Aujourd’hui, les jeunes appréhendent le futur et avancent vers lui à reculons. Une épée de Damoclès relative au risque de remplacement de l’intelligence humaine par l’intelligence artificielle, du bouleversement du rapport de force entre elles, de la marginalisation de l’être humain biologiquement « normal » en faveur de l’être humain « augmenté », pèse sur notre génération et menace de trancher le fil de l’espoir.

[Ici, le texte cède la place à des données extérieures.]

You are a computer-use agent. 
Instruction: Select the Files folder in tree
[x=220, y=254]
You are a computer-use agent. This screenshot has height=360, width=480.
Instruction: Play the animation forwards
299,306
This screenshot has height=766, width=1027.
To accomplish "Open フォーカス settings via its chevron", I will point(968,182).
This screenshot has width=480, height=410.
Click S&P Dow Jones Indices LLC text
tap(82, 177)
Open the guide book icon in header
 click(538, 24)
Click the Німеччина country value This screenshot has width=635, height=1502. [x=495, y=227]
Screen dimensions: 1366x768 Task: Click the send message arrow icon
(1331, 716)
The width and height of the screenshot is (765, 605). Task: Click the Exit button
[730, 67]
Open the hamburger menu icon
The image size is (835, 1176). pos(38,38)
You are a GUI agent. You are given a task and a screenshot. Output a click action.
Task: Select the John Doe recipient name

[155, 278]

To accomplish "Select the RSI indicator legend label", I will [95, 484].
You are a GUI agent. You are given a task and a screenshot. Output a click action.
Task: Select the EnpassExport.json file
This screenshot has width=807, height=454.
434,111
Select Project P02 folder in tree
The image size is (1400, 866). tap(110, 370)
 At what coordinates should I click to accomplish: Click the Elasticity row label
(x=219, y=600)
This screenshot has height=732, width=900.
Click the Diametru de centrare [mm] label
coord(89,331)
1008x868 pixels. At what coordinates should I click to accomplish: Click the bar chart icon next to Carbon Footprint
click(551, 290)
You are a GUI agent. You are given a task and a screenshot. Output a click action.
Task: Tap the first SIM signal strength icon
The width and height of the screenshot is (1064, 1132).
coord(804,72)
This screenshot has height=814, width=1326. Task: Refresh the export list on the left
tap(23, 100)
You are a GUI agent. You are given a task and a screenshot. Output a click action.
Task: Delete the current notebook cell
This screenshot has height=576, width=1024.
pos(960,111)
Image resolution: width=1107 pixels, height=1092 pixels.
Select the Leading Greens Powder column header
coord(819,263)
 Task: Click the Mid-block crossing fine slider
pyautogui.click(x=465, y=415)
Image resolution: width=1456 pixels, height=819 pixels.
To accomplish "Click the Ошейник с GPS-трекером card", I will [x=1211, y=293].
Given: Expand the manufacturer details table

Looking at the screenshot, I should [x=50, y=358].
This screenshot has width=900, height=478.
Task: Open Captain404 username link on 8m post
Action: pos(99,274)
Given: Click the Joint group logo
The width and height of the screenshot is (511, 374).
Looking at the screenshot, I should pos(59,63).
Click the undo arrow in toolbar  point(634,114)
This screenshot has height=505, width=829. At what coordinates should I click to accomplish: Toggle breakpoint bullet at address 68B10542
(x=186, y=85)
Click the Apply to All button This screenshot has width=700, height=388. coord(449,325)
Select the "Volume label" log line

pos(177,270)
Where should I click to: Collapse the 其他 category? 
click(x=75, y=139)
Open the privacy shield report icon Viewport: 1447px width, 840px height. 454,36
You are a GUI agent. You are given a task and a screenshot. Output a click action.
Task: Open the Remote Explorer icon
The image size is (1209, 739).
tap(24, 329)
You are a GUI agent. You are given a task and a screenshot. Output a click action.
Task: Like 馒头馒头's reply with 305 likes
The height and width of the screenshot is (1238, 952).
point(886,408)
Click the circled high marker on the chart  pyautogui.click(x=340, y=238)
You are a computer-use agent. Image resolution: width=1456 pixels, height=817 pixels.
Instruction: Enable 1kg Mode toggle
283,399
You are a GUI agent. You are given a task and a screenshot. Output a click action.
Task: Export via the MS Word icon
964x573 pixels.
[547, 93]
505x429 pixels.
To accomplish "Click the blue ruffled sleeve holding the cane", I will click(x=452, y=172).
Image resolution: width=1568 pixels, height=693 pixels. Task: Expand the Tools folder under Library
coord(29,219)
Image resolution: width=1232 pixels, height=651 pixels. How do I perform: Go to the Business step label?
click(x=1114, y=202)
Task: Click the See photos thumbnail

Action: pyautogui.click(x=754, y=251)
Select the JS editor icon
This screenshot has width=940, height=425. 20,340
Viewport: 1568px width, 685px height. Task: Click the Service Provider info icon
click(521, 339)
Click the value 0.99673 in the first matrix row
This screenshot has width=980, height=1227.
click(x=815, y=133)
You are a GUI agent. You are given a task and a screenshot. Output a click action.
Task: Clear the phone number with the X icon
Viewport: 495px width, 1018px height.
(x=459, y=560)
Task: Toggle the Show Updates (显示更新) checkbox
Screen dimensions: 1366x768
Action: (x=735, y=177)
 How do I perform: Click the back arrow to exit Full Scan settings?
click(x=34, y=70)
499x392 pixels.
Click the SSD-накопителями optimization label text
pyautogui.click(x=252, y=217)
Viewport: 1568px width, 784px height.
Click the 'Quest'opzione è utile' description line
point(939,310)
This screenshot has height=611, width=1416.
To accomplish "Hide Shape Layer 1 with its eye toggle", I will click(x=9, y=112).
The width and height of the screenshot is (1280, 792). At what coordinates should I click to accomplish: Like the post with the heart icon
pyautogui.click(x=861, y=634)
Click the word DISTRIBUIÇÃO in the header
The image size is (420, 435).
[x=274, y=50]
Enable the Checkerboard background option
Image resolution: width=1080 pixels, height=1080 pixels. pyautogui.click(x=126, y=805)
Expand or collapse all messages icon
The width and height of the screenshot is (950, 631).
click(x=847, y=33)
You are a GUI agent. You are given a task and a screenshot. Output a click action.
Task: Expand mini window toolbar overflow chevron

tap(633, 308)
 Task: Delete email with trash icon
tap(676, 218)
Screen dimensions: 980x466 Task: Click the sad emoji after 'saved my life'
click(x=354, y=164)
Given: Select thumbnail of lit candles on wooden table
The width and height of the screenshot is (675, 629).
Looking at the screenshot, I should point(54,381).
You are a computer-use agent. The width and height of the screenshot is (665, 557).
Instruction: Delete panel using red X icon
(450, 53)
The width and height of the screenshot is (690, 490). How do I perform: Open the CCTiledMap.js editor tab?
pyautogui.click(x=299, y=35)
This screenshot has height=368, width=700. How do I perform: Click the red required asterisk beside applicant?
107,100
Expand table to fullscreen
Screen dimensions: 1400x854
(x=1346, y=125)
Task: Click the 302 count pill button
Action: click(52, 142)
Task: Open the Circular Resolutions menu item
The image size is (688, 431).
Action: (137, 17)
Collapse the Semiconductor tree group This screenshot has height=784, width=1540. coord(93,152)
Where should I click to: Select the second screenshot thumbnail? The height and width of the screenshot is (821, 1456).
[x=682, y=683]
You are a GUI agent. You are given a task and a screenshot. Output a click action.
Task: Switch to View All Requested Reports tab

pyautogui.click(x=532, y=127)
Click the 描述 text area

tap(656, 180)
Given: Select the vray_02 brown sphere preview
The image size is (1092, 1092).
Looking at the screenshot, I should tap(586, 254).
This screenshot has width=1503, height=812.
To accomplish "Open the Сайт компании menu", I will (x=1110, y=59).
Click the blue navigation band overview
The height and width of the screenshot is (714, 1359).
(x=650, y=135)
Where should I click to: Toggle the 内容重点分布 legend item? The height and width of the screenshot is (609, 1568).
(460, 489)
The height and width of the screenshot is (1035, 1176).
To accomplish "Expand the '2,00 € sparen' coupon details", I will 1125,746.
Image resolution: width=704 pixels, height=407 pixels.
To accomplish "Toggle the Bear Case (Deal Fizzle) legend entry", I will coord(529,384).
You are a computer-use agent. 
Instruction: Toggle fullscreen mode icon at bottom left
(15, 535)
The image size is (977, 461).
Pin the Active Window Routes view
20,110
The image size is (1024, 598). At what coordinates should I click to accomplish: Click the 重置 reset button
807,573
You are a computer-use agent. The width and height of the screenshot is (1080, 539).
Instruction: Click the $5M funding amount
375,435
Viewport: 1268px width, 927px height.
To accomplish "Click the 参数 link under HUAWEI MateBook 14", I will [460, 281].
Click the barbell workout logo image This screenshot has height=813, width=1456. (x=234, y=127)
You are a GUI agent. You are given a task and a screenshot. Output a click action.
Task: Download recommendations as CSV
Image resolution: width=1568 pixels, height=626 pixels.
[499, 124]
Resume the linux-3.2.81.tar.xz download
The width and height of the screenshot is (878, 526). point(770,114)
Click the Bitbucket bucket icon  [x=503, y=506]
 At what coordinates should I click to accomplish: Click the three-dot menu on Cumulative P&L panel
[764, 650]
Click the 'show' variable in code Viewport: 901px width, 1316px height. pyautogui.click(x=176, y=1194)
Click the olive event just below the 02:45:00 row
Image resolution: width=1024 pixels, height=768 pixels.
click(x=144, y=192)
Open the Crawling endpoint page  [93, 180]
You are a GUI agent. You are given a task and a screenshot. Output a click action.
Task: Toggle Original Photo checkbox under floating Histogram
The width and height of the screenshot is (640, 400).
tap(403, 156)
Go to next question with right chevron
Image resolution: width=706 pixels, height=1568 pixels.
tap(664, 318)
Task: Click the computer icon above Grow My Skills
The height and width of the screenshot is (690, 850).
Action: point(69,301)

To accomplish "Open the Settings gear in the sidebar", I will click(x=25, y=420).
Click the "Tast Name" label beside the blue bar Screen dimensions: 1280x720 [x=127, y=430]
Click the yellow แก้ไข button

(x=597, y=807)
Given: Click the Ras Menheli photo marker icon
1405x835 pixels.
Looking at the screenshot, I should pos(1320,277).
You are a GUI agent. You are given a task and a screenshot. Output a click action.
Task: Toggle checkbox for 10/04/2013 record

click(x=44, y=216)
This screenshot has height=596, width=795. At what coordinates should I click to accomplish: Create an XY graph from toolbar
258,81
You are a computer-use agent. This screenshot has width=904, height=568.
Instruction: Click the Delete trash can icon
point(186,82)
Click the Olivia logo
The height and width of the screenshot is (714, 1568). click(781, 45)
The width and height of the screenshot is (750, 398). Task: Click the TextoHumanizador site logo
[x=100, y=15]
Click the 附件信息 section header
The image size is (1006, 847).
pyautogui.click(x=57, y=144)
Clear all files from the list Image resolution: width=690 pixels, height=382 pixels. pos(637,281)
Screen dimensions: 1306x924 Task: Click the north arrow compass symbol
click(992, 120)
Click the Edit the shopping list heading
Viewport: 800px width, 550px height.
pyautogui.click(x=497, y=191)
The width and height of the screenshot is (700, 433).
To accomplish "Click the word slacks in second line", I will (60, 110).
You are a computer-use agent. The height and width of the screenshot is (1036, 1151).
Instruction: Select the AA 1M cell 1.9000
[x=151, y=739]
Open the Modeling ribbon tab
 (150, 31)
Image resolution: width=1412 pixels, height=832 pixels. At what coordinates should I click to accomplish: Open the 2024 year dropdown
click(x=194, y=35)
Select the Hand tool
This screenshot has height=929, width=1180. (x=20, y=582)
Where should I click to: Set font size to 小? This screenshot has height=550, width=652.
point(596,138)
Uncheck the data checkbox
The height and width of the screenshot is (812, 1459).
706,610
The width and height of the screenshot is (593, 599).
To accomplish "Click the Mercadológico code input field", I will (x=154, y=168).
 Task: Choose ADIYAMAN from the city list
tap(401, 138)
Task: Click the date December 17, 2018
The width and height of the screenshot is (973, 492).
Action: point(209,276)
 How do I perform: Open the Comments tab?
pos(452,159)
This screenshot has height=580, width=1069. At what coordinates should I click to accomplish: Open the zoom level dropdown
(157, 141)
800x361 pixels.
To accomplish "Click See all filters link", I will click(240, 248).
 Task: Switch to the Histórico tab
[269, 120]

Quant à la science, elle nourrit le progrès, puisqu’elle est un socle de connaissances, mais dénuée de conscience, elle n’est que ruine de l’âme, comme le disait si bien Rabelais. En effet, on a l’impression que les savants ne travaillent plus au service de la vérité, mais des besoins de consommation des individus. Il est impératif de tempérer les ardeurs des scientifiques et de les encadrer par des lois éthiques afin d’éviter le pire. L’Histoire a prouvé que l’homme a la capacité de se saborder, et la science n’est qu’un outil entre ses mains pour le faire.
La marche arrière est impérative, et elle commence par la restauration des valeurs humaines, éthiques et morales. La science doit rétrocéder son monopole de vérité et la surexploitation des ressources naturelles au nom du gain matériel doit cesser.
Finalement, l’homme a été insidieusement porté à croire que l’innovation est la continuité du progrès, et qu’elle était nécessaire à l’avancée du monde. Bien qu’elle soit un maillon important dans l’amélioration des conditions de vie, elle agit à court terme et met le sort de l’humanité en danger. C’est pourquoi il est primordial de restaurer le progrès comme moteur essentiel du développement, les valeurs humaines et morales comme phare qui guide la société, et la science, comme socle de connaissances ultime. Si l'homme est la seule espèce capable de connaître les lois de la nature, il y est aussi soumis. La nature rétroagit sur nos actes et nous devons ajuster le tir afin d’éviter de transformer ce monde en pandémonium.